Le projet-pilote peut se réaliser avec deux travailleurs ou plus, aidés à l'occasion par des collaborateurs. Il peut demander quelques mois, et peut coûter quelques milliers de dollars. Trois phases de travail sont nécessaires.

Pendant la première phase, les travailleurs devront, pour eux-mêmes, définir très précisément certains termes de base, pour en faire des outils qu'ils pourront utiliser à des fins concrètes dans la phase 2 et 3. Qu'est-ce que la souffrance?
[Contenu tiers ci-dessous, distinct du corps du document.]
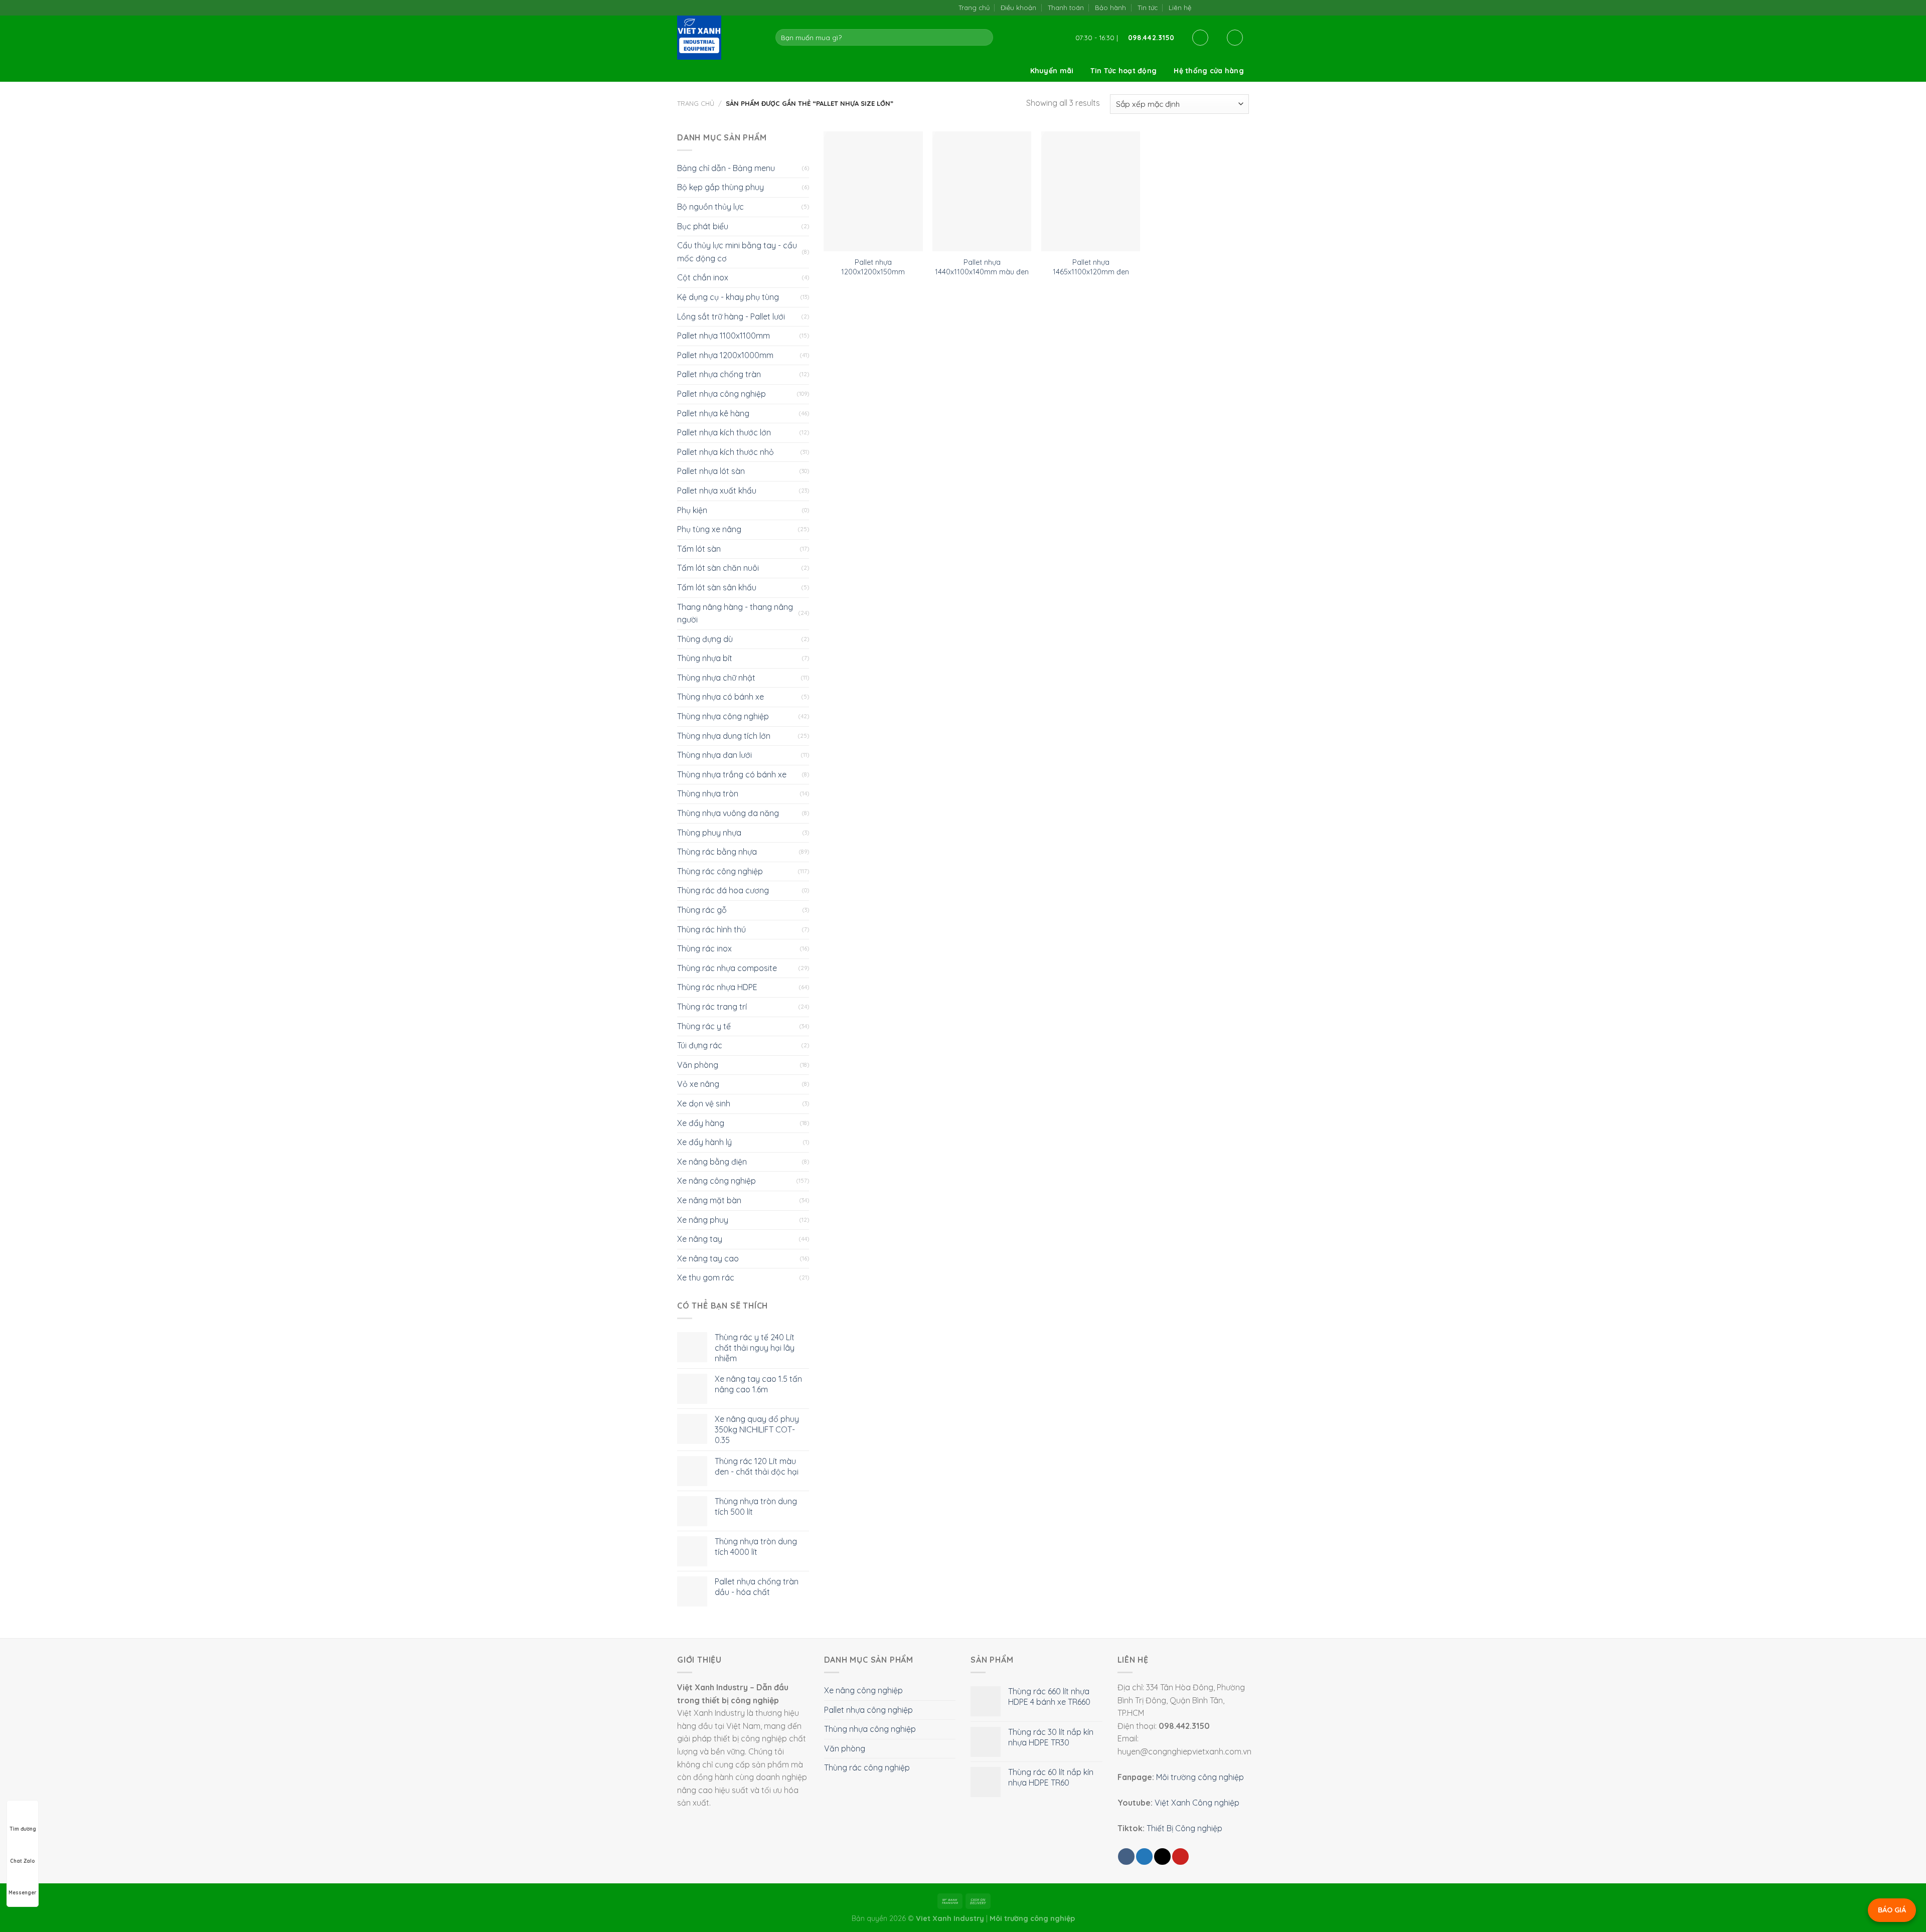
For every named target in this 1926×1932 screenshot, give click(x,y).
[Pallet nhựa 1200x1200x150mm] (873, 191)
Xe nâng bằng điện (712, 1162)
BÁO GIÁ (1892, 1909)
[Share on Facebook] (1126, 1856)
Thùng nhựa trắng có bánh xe (731, 774)
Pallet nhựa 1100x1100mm (723, 336)
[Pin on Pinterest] (1180, 1856)
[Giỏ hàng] (1235, 38)
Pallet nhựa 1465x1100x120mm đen (1091, 267)
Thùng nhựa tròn (707, 793)
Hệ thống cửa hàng (1209, 70)
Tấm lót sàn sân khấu (716, 587)
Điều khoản (1018, 8)
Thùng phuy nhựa (709, 833)
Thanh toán (1066, 8)
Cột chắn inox (702, 277)
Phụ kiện (692, 510)
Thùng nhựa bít (704, 658)
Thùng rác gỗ (702, 910)
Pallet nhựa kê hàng (713, 413)
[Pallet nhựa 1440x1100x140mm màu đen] (981, 191)
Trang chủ (974, 8)
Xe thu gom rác (705, 1277)
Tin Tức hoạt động (1123, 70)
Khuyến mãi (1052, 70)
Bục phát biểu (702, 226)
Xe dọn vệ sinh (703, 1103)
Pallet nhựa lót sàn (711, 471)
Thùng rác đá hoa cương (723, 890)
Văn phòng (697, 1065)
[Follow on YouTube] (1243, 7)
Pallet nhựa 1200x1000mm (725, 355)
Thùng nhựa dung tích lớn (723, 736)
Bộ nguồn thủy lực (710, 207)
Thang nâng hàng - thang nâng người (735, 613)
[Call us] (1233, 7)
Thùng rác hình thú (711, 929)
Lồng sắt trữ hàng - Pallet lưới (731, 316)
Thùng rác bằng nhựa (717, 852)
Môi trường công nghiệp (1200, 1777)
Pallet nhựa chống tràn (719, 374)
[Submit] (984, 37)
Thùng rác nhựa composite (727, 968)
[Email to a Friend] (1162, 1856)
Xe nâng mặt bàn (709, 1200)
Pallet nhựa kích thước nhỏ (725, 452)
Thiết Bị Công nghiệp (1184, 1828)
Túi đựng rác (699, 1045)
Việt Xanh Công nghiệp (1197, 1803)
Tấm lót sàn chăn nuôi (718, 568)
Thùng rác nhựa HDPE (717, 987)
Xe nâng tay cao (708, 1258)
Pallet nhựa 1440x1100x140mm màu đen (982, 267)
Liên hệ (1180, 8)
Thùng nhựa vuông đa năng (728, 813)
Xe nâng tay (699, 1239)
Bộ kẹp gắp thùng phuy (720, 187)
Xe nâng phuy (702, 1220)
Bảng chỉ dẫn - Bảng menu (726, 168)
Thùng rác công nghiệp (720, 871)
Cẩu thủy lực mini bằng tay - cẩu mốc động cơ (737, 251)
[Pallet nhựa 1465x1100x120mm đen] (1090, 191)
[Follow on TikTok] (1212, 7)
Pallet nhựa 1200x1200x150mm (873, 267)
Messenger (23, 1892)
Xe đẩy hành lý (704, 1142)
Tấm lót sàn (699, 549)
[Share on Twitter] (1144, 1856)
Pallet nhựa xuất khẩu (716, 491)
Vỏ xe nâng (698, 1084)
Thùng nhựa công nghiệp (723, 716)
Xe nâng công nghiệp (716, 1181)
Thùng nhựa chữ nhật (716, 678)
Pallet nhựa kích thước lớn (724, 432)
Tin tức (1148, 8)
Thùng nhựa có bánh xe (720, 697)
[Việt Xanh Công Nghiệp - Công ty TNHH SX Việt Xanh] (718, 38)
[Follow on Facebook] (1202, 7)
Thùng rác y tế (704, 1026)
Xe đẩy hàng (700, 1123)
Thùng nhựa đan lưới (714, 755)
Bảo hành (1110, 8)
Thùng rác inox (704, 948)
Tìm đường (23, 1829)
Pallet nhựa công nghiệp (721, 394)
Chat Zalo (22, 1861)
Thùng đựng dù (705, 639)
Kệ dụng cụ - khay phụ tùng (728, 297)
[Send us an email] (1223, 7)
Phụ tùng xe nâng (709, 529)
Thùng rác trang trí (712, 1007)
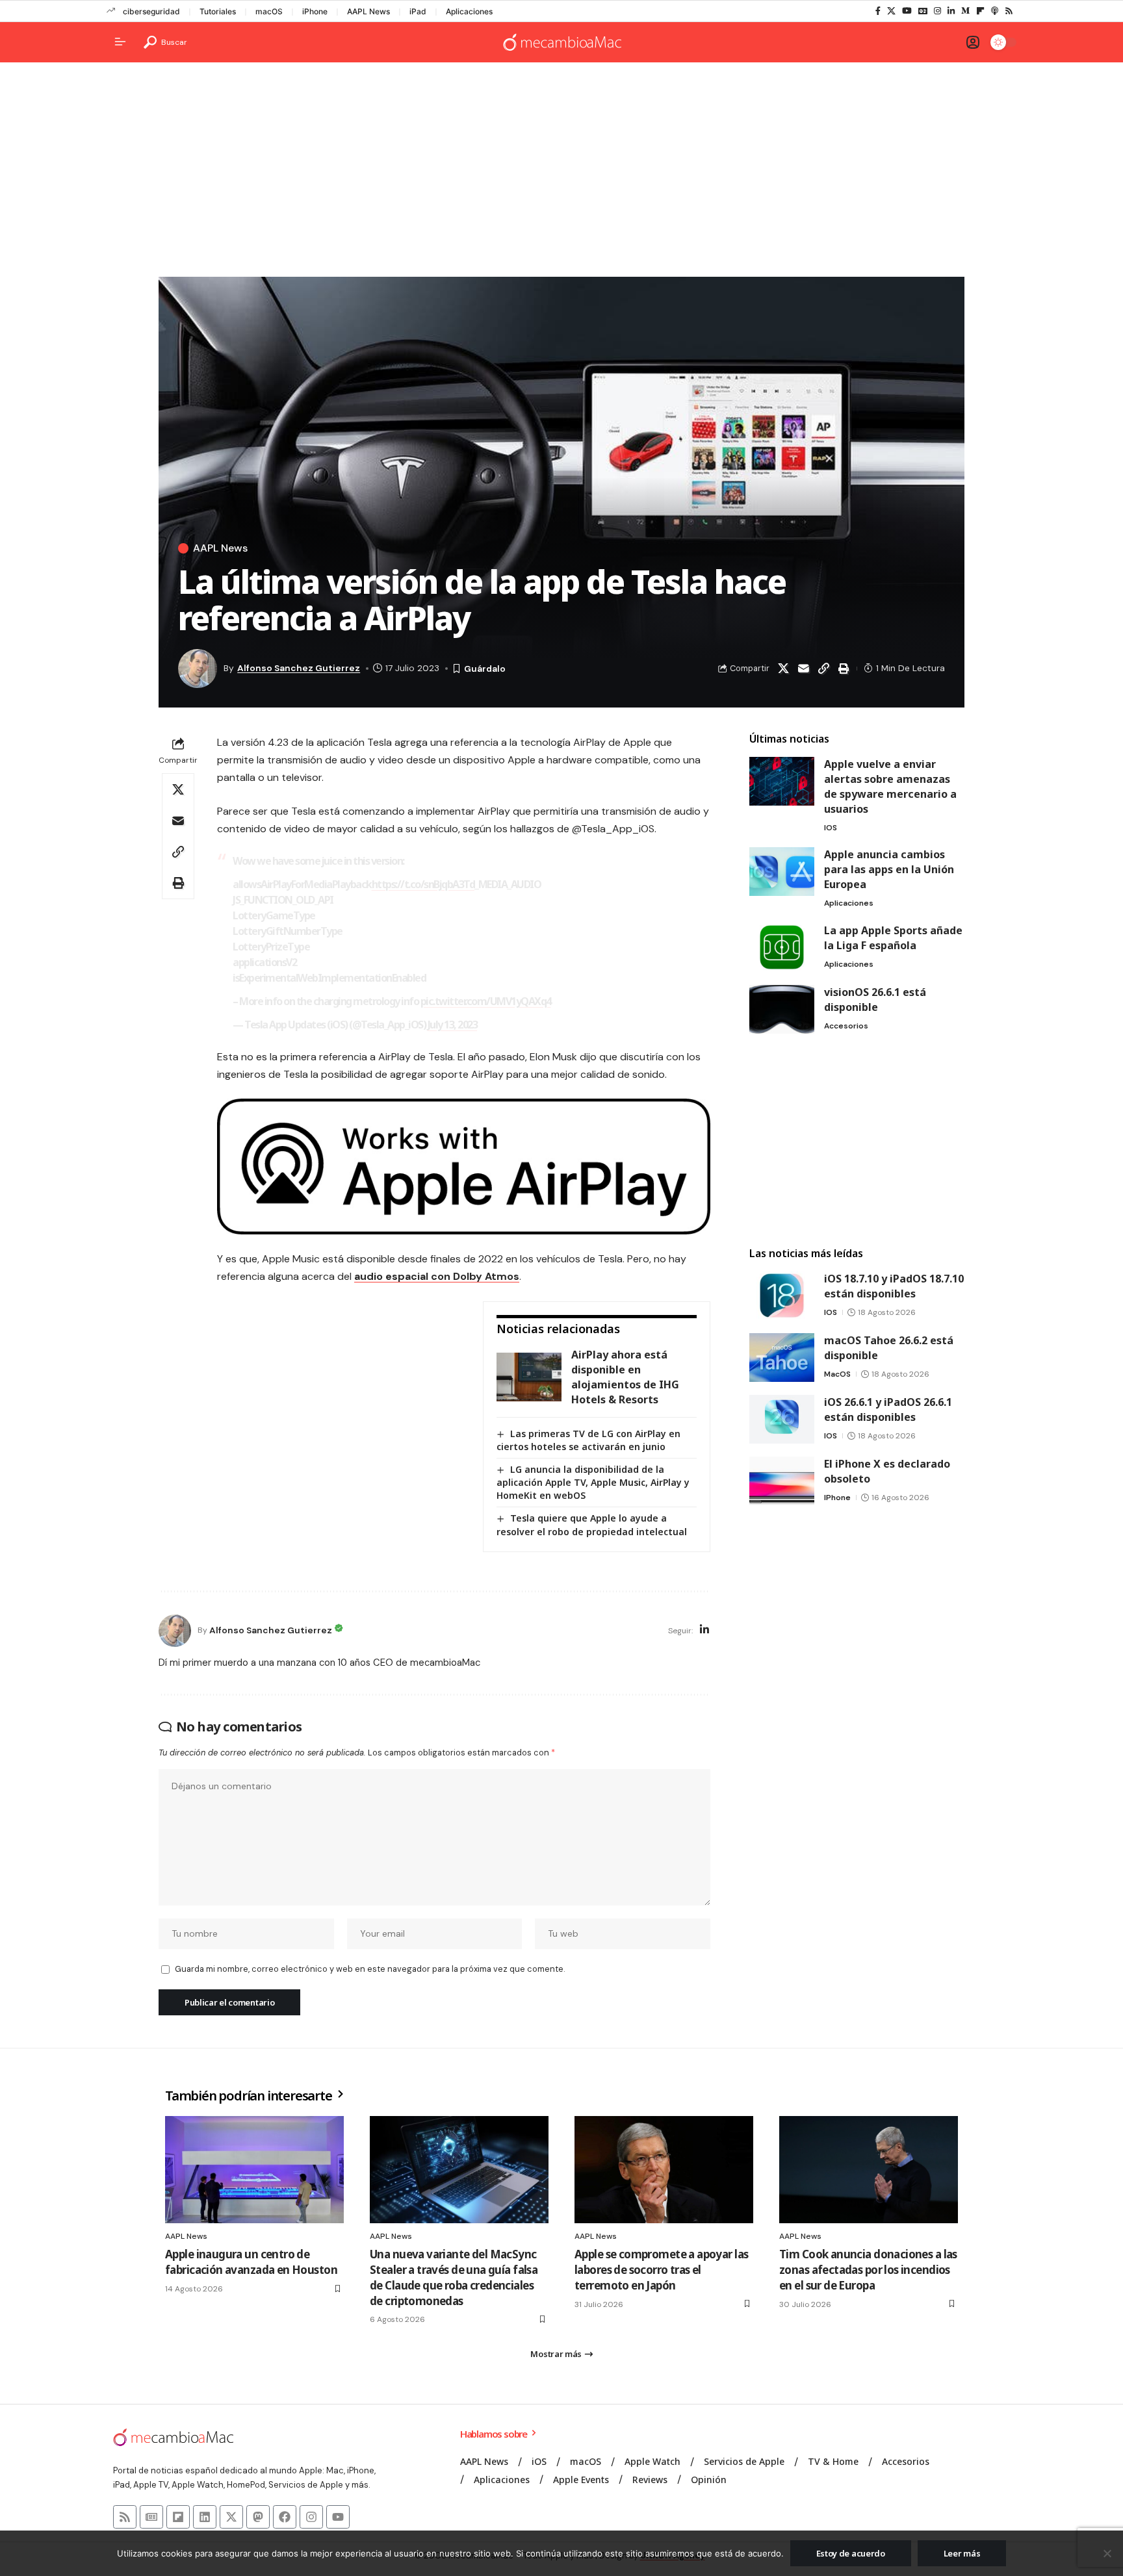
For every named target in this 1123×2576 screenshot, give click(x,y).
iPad (417, 11)
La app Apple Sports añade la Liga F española (893, 937)
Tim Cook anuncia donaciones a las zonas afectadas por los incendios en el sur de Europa (868, 2270)
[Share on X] (783, 668)
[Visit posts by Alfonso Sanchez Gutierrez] (175, 1630)
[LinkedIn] (951, 11)
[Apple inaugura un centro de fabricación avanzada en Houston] (254, 2169)
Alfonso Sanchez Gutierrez (298, 668)
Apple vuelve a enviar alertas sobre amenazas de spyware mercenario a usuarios (890, 786)
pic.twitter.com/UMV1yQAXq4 (485, 1001)
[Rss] (1008, 11)
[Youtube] (338, 2517)
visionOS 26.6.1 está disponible (875, 999)
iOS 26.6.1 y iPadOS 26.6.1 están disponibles (888, 1409)
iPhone (315, 11)
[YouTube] (907, 11)
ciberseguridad (151, 11)
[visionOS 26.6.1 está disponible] (781, 1009)
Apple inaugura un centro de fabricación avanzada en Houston (251, 2262)
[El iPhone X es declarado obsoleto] (781, 1481)
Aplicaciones (469, 11)
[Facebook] (878, 11)
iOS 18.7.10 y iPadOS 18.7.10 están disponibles (894, 1286)
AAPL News (368, 11)
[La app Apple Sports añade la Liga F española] (781, 947)
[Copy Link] (823, 668)
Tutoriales (218, 11)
Qu'est-ce qu'un cas de souffrance? Qu'est-ce qu'une souffrance extrême? Qu'est-ce qu'une souffrance évitable? Qu'est-ce qu'une souffrance non prise en charge? Qu'est ce qu'apporter une solution à une souffrance?

Pendant la deuxième phase, les travailleurs devront identifier dans le monde réel au moins trois cas concrets de souffrance extrême, évitable et non prise en charge.

Pendant la troisième phase, les travailleurs devront effectuer ou faire effectuer des actions qui apporteront réellement une solution à au moins trois cas identifiés.

Une fois le projet-pilote terminé, on espère que ses résultats seront bons et qu'ils pourront susciter une application plus étendue de ses principes contre la douleur et la souffrance excessives. Ainsi, dans les prochaines années, d'autres personnes ou nous-mêmes pourrions réaliser de nouveaux projets ou de nouvelles expériences basés sur ce modèle. Si ces nouvelles initiatives réussissent elles aussi, comme on peut le présumer, de plus en plus d'interventions et de politiques concernant la souffrance extrême seraient mises en oeuvre. Bientôt, un nombre considérable d'individus échapperaient au pire.

Voilà le plan. Faites-moi connaître, je vous prie, votre réaction.